Lassa virus’ NP (nucleoprotein) is the first protein produced after viral infection and the most abundant component of the virus. To study the properties of Lassa virus NP, virologists at Emory University collaborated with structural biologists at University of St. Andrews, who examine the details of protein structure with X-rays. The X-ray data was collected at the Diamond Light Source, the United Kingdom’s national synchotron facility.
Human cells can usually detect viral infection with internal alarm systems that sense the presence of viral components, such as viral RNA or DNA. Arenaviruses such as Lassa virus have genomes made of RNA instead of DNA. Because cells send out molecules called interferons to muster the immune system against the virus, many viruses have developed ways to block interferon production.
Based on the X-ray structure, the authors discovered that Lassa virus NP has the ability to chew up RNA molecules. By testing versions of Lassa virus NP with that part of the protein disabled, they confirmed that this property is needed to suppress cells’ interferon production.
“What I think is exciting is that we are seeing a new viral mechanism for suppressing the interferon response,” says study senior coauthor Yuying Liang, assistant professor of pathology at Emory. “This is the first viral protein anyone has found that destroys the RNA molecules that are the triggers for these internal alarms.”
What remains a puzzle is how the virus avoids chewing up cellular and viral RNA indiscriminately, she says.
The researchers observed that Lassa NP can form rings by clustering in groups of three. They hypothesize that in a complete virus, the RNA genome is threaded through the three-part ring, with the RNA-chewing region of the protein facing out.
They also discovered that a separate region of Lassa virus NP can grip a cap structure normally found on RNA molecules produced by the host cell. This cap must be present at the beginning of all messenger RNAs to tell the cell’s protein-production machinery where to start.
“Lassa virus can’t make its own cap, so it steals one from the host,” says Hinh Ly, assistant professor of pathology at Emory and a senior coauthor of the study. “Seeing how a virus with only four genes can trick the cell and cause so many problems is a great illustration of efficiency. Each viral gene has to serve multiple functions.”
Influenza virus also performs the feat of cap-stealing, but the influenza virus protein that binds the cap structure does not look like the Lassa virus protein and the cap structure stolen by the flu virus differs from that of Lassa, he says.
Having structural information on Lassa virus NP may help scientists look for antiviral drugs. The only drug available against Lassa virus is ribavirin.
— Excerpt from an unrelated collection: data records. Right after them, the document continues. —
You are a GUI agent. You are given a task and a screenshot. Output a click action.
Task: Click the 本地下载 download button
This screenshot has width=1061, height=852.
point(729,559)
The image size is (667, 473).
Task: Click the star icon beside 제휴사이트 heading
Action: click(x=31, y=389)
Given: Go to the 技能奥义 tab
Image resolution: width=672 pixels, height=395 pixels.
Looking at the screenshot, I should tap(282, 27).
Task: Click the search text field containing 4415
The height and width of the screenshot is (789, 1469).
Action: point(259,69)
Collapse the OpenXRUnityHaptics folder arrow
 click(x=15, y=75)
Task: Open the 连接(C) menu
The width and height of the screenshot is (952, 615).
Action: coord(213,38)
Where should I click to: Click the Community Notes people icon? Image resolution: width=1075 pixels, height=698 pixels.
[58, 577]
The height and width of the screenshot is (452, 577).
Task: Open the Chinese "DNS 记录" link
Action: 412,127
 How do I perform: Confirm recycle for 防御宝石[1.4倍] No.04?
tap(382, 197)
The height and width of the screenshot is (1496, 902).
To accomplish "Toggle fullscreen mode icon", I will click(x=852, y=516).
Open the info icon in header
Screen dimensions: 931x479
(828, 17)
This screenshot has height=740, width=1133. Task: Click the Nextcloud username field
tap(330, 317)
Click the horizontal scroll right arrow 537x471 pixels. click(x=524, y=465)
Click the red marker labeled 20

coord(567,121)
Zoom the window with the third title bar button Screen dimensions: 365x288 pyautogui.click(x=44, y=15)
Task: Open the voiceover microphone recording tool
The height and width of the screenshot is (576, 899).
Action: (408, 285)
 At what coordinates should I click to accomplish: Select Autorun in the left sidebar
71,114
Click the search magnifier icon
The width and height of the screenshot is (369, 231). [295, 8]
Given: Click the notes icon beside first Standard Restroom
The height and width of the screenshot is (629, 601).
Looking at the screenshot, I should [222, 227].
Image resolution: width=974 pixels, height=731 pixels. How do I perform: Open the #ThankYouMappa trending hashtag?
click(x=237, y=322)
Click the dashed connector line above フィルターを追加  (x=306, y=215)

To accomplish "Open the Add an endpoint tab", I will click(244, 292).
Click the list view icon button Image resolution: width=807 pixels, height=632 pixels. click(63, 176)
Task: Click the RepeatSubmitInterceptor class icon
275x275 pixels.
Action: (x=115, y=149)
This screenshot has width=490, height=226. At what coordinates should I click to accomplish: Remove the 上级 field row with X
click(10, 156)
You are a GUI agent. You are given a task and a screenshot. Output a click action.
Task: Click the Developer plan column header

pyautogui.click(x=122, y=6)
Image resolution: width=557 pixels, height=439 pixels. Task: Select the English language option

Scientists say that how ribavirin works is unclear, and that it is only effective when used early, a significant limitation when Lassa virus infections often take a couple of weeks to become serious.
In Emory laboratories, researchers study individual genes and proteins from Lassa virus, but not the intact virus, because it is classified at the highest level of biosafety concern: BSL-4.
The research was supported by the Wellcome Trust, the (U.S.) National Institutes of Health, Southeast Regional Center of Excellence for Emerging Infections and Biodefense, and American Cancer Society.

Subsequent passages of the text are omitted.